GSK licenses Ionis' experimental hep B treatments in up to $262M deal
GSK $GSK may have walked away from two of Ionis’ $IONS antisense drugs (including the now-approved Tegsedi) in 2017 — but the British drugmaker held on as a partner to the biotechnology company’s experimental hepatitis B treatments.
On Tuesday, GSK exercised its option to license Ionis’ drugs — IONIS-HBVRx and IONIS-HBV-LRx — following positive mid-stage data. In return, Ionis receives up to $262 million in milestone payments, including a $25 million license fee. In addition, Ionis is also eligible to receive tiered royalties on net sales. Now, GSK is responsible for all development, regulatory and commercialization activities and costs for the two drugs.
Hep B is transmitted through contact with blood and bodily fluids of an infected person and is a highly infectious virus, 50 to 100 times more infectious than HIV — even slight lapses in infection control can result in patient-to-patient transmission. The chronic infection, which affects more than 200 million globally, can lead to life-threatening health conditions, including cirrhosis, liver failure and liver cancer. Current treatments that are effective in reducing circulating virus in the blood, do not efficiently inhibit antigen production and secretion, which are associated with poor prognosis.
The antisense drugs are engineered to address the root cause of the disease — by reducing the production of viral proteins associated with hep B infection and replication, including hep B surface antigen, which is found in both acute and chronic infections. Meanwhile, GSK already sells a hep B vaccine called Engerix-B.
Ionis has a myriad of big pharma partnerships under its belt, including Roche, Biogen, Bayer and AstraZeneca. Under chief Stanley Crooke, who founded the company about thirty years ago, Ionis has honed a model in which it develops antisense products for a plethora of indications, de-risks them in the clinic and then secures a pharma partner to conduct pivotal trials and commercialize. In return, the company profits from a steady stream of upfront and milestone payments, as well as royalties. Last December, Crooke disclosed plans to transition to the role of executive chairman in 2020.

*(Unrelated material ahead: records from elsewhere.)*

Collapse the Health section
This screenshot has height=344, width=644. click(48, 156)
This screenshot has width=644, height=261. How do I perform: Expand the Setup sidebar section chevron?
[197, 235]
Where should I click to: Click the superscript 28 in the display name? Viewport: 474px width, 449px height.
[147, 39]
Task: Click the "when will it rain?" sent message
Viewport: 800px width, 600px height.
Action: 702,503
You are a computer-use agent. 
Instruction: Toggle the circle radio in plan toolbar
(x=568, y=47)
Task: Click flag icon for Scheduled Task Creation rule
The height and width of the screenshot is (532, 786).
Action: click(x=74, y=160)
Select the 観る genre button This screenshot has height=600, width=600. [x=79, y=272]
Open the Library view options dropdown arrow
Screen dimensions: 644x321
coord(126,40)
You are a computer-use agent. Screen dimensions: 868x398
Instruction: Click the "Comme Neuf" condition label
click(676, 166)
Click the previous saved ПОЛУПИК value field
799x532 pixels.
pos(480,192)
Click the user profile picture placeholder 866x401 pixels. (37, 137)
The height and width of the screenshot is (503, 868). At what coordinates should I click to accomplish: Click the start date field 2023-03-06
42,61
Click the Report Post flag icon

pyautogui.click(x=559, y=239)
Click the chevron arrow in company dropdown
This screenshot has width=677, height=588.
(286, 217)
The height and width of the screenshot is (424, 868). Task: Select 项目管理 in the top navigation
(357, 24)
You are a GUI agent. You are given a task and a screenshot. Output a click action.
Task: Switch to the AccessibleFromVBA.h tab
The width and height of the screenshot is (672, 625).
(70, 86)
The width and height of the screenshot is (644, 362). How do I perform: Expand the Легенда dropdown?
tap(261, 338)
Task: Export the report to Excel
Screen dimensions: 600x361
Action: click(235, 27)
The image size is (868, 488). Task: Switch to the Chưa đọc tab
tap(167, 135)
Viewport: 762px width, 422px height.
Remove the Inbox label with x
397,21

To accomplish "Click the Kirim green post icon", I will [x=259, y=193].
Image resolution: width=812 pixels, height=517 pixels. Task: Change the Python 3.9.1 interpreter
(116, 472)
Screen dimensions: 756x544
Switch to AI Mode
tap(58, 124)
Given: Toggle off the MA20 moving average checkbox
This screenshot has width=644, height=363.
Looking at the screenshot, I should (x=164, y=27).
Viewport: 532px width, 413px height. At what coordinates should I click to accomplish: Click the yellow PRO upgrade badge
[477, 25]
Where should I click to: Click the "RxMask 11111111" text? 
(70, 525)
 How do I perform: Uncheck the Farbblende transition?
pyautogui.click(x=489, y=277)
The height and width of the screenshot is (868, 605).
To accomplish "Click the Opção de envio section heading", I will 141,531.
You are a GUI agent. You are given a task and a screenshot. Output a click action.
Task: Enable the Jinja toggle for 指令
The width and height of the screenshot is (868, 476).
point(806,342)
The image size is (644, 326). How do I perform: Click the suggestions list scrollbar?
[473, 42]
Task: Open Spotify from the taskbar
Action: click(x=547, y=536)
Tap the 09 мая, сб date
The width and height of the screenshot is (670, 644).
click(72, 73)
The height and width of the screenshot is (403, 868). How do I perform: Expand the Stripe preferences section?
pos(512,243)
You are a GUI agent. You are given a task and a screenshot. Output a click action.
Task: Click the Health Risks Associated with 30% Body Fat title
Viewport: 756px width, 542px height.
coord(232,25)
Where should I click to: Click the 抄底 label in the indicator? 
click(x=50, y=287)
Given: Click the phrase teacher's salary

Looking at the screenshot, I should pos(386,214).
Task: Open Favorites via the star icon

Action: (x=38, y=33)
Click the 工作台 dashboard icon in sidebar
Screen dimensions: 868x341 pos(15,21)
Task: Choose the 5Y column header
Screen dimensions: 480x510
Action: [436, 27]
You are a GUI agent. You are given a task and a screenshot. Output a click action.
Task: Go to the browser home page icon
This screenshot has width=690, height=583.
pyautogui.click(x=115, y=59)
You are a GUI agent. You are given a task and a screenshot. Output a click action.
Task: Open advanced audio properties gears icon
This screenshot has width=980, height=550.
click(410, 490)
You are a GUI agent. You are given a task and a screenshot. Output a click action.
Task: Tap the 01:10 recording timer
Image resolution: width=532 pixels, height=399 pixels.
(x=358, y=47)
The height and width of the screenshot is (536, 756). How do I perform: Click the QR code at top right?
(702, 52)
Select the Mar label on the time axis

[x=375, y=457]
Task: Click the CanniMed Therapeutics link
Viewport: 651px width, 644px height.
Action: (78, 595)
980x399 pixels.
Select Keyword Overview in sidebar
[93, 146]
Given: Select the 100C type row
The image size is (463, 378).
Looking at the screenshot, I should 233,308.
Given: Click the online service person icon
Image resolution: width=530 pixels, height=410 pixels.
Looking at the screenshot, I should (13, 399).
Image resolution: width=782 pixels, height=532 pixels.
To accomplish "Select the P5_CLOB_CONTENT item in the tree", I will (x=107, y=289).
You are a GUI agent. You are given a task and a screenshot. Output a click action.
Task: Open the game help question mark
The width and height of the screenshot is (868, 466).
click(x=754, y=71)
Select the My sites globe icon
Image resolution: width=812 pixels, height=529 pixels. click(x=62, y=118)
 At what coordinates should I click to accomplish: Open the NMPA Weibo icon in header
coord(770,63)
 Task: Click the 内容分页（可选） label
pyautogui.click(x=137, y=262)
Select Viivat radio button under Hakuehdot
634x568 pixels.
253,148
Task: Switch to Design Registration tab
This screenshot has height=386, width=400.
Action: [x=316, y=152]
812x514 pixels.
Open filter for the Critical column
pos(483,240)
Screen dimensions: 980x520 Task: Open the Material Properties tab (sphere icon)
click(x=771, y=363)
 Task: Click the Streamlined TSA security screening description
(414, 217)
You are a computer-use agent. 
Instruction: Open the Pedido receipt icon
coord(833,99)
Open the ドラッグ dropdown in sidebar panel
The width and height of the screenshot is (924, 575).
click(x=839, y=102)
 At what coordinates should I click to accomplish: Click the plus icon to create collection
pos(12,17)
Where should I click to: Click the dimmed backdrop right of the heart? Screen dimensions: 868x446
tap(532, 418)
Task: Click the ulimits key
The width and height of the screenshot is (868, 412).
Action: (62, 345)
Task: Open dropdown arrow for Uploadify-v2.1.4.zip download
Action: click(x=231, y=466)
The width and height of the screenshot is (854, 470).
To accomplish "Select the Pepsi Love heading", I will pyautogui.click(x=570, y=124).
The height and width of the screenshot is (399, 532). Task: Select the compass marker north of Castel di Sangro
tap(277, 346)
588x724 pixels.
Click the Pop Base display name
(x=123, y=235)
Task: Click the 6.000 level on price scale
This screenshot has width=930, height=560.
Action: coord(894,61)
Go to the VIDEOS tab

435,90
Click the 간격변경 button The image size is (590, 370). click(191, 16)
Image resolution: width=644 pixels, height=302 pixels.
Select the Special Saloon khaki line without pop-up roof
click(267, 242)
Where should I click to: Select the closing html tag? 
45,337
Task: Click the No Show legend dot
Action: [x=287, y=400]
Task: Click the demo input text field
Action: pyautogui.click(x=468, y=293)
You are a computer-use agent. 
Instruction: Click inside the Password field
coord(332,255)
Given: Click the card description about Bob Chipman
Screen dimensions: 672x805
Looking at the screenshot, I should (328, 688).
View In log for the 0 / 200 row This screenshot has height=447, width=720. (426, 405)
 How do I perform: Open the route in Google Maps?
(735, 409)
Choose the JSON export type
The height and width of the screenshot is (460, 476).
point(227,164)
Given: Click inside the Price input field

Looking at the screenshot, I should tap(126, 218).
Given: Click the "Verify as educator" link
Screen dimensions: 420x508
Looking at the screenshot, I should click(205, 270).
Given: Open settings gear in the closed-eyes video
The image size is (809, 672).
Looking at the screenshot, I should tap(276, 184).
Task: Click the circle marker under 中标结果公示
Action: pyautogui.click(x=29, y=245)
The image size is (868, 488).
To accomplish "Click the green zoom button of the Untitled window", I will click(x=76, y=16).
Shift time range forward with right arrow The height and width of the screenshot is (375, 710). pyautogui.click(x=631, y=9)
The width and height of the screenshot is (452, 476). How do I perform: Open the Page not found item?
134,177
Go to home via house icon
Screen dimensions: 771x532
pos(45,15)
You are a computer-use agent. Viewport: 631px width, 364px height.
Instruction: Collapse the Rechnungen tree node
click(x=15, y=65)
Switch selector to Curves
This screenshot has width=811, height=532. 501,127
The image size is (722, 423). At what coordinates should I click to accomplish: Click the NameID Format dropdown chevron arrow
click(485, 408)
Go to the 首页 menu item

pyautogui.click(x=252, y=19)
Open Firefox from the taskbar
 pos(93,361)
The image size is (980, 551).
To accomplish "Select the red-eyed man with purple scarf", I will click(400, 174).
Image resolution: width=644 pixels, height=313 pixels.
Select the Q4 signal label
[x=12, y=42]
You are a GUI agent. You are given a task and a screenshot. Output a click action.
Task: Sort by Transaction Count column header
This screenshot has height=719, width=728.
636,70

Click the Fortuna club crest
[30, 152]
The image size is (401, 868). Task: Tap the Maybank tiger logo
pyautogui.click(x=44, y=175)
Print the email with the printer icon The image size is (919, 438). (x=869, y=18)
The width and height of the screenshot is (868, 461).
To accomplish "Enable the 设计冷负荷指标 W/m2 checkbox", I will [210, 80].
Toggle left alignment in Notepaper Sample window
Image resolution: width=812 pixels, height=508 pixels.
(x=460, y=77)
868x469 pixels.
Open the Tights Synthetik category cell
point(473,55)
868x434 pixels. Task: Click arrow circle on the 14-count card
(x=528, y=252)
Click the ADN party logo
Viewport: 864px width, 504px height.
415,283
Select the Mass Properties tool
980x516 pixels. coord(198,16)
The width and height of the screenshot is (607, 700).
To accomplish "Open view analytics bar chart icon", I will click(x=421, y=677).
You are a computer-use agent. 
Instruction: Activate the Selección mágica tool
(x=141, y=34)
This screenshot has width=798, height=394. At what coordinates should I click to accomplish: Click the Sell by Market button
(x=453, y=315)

Under research chief Hal Barron, GSK has been working on conjuring up some excitement for its pipeline by largely focusing on oncology, although other areas that are underserved are also of interest. In an interview with the Financial Times in July, he said that taking “smart risks” in R&D is how he sees the once glacial giant transforming its research work. “(O)nce you start fearing failure, you become so conservative that you end up basically moving towards things that are obviously going to work and therefore likely to be not very innovative . . . And, ultimately, it’s a death spiral.”